Christine Lagarde, President of the European Central Bank, stressed the need for a well-functioning capital markets union as the EU is faces “a new set of efforts that will require a generational effort to finance.” In this vein, she proposed that Europe needs to develop its own version of “European Securities Exchange Commission” and a single rulebook that will replace the region’s currently fragmented supervision with a centralized approach.

UN 2023 Climate Technology Progress Report

The United Nations released its annual Climate Technology Progress Report, which aims to provide insights on climate technology progress, focusing on both industrialized and developing countries, providing both a local and global perspective. The report focuses on clarifying what leads to technology development and transfer.

IEA Special Briefing on the the State of Clean Technology Manufacturing

The International Energy Agency released an update of its special briefing on the state of clean technology manufacturing, providing a snapshot of recent progress in the manufacturing of solar PV, wind, batteries, electrolysers and heat pumps.
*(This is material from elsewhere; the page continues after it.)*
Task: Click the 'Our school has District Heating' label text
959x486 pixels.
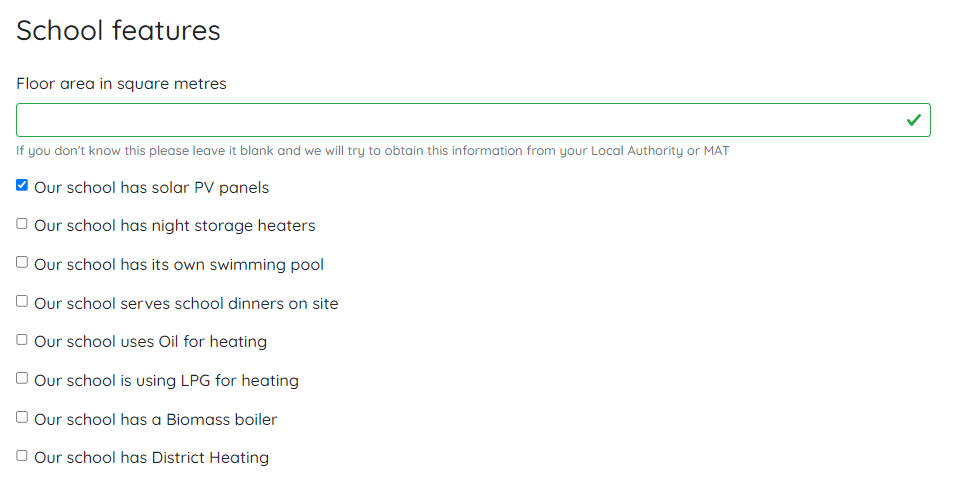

While the pipeline of projects continues to grow significantly, the average rate of new capacity announcements has slowed. Progress in Solar PV and battery manufacturing is on track for net-zero by 2050, but there are larger gaps between project announcements and final investment decisions in electrolyser manufacturing holding back the deployment of renewable hydrogen. More worryingly, activity has slowed considerably in the project pipeline for wind energy component manufacturing and heat pump manufacturing. The briefing also illustrates how the level of policy support has a large impact on the project pipeline.